Reputation: 83
I have ingested the Geonames RDF dump (https://download.geonames.org/all-geonames-rdf.zip) into a Virtuoso instance, and I've been running queries against it with varying degrees of success. However, I've found that certain objects have the incorrect datatype.
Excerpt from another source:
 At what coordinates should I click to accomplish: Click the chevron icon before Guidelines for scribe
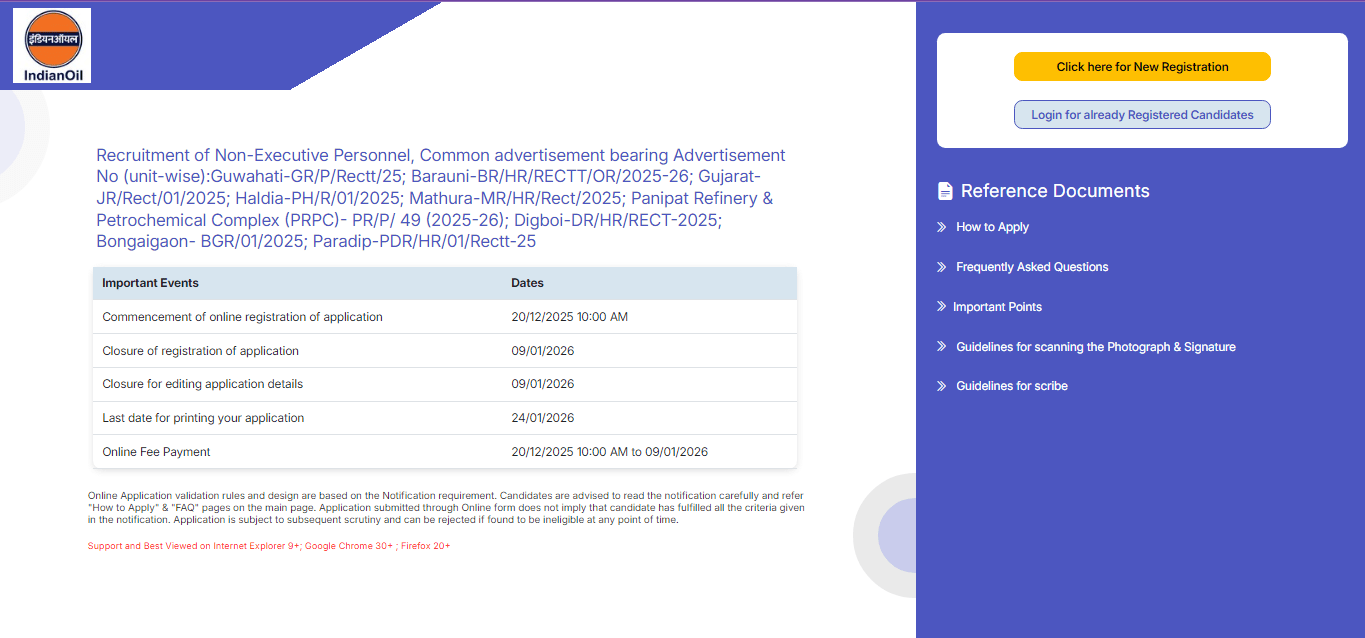pos(940,385)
For example, population is encoded using xsd:string, and therefore trying to sort by population ends up sorting the results in lexicographic order:
PREFIX xsd: <http://www.w3.org/2001/XMLSchema#>
PREFIX gn: <http://www.geonames.org/ontology#>
SELECT ?country ?name ?population (datatype(?population) AS ?type)
WHERE {
?country a gn:Feature .
?country gn:name ?name .
# A.PCLI is feature code for 'independent political entity'
?country gn:featureCode <https://www.geonames.org/ontology#A.PCLI> .
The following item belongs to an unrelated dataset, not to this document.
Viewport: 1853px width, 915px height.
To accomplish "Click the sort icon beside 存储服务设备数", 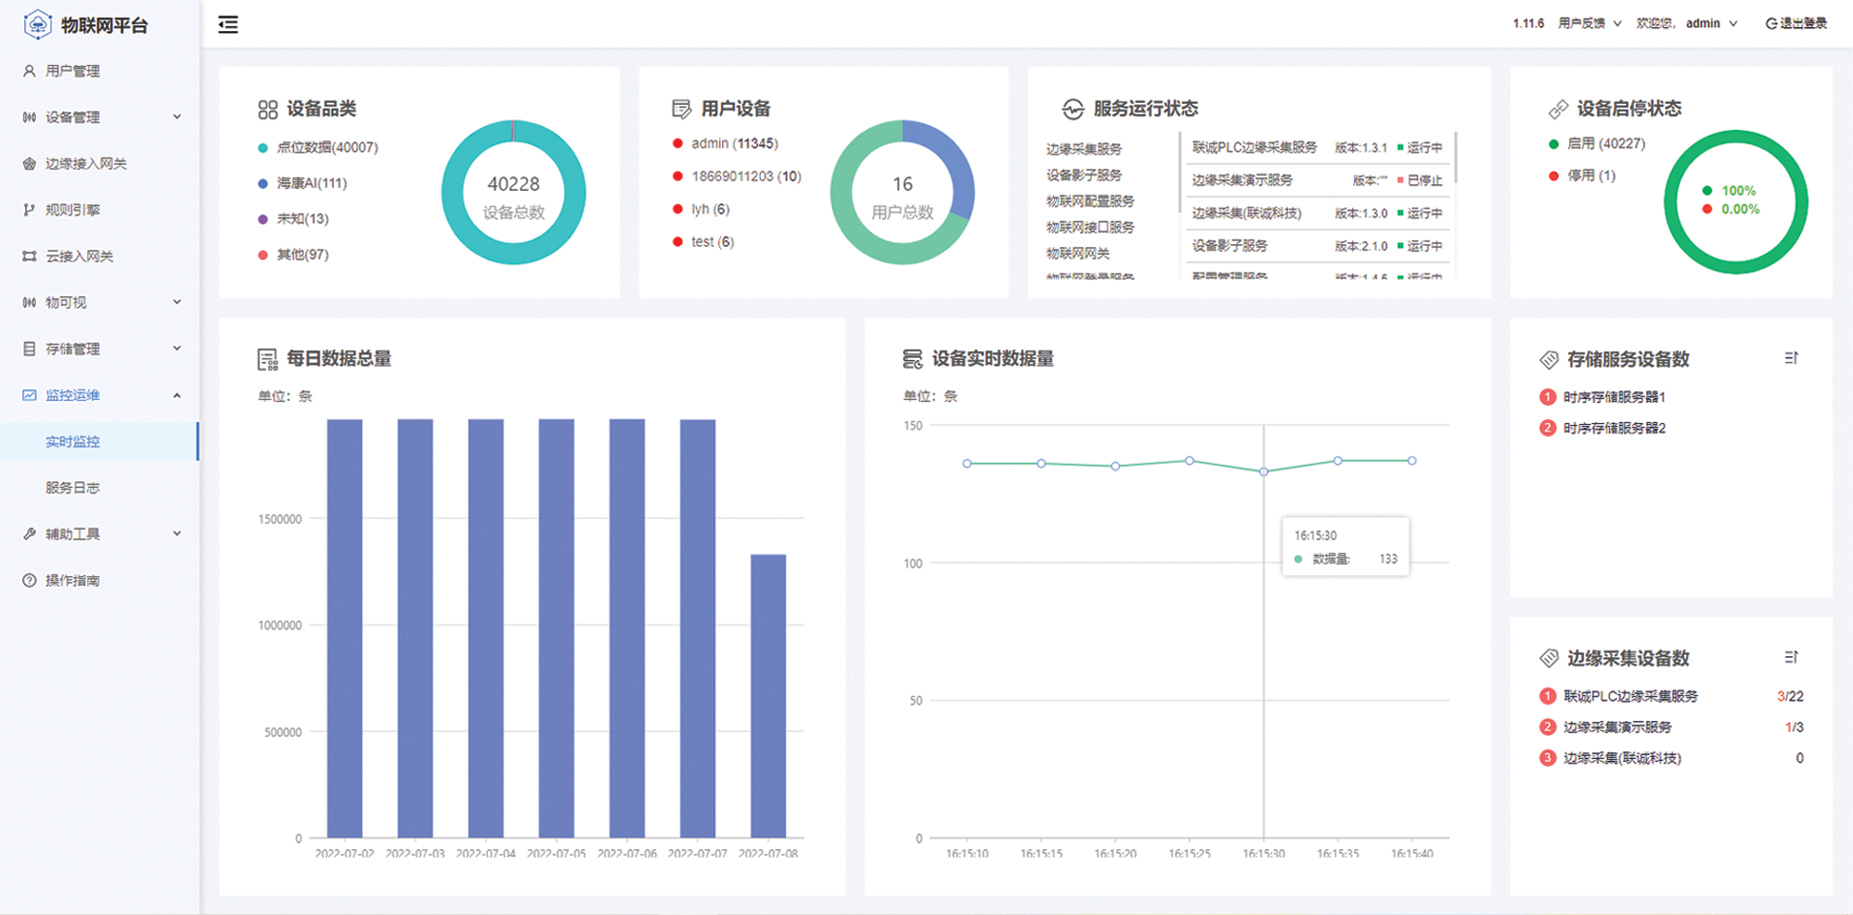I will click(x=1790, y=358).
?country gn:population ?population .
}
ORDER BY DESC(?population)
LIMIT 10
country | name | population | type |
---|---|---|---|
https://sws.geonames.org/1814991/ | China | 1330044000 | http://www.w3.org/2001/XMLSchema#string |
https://sws.geonames.org/1269750/ | India | 1173108018 | http://www.w3.org/2001/XMLSchema#string |
https://sws.geonames.org/6252001/ | United States | 310232863 | http://www.w3.org/2001/XMLSchema#string |
https://sws.geonames.org/1643084/ | Indonesia | 242968342 | http://www.w3.org/2001/XMLSchema#string |
https://sws.geonames.org/3469034/ | Brazil | 201103330 | http://www.w3.org/2001/XMLSchema#string |
I know I can cast the variable to get the correct result like so ORDER BY DESC(xsd:integer(?population))
, but once my queries get more complicated, this no longer works. Specifically, when running sub queries and using the results to apply further logic. For example:
PREFIX xsd: <http://www.w3.org/2001/XMLSchema#>
PREFIX gn: <http://www.geonames.org/ontology#>
SELECT ?cityName ?countryName ?population datatype(?population)
WHERE
{
?city gn:parentCountry ?country ;
gn:population ?population ;
gn:name ?cityName .
?country gn:name ?countryName .
{
# a) SELECT ?country (MAX(?population) AS ?population)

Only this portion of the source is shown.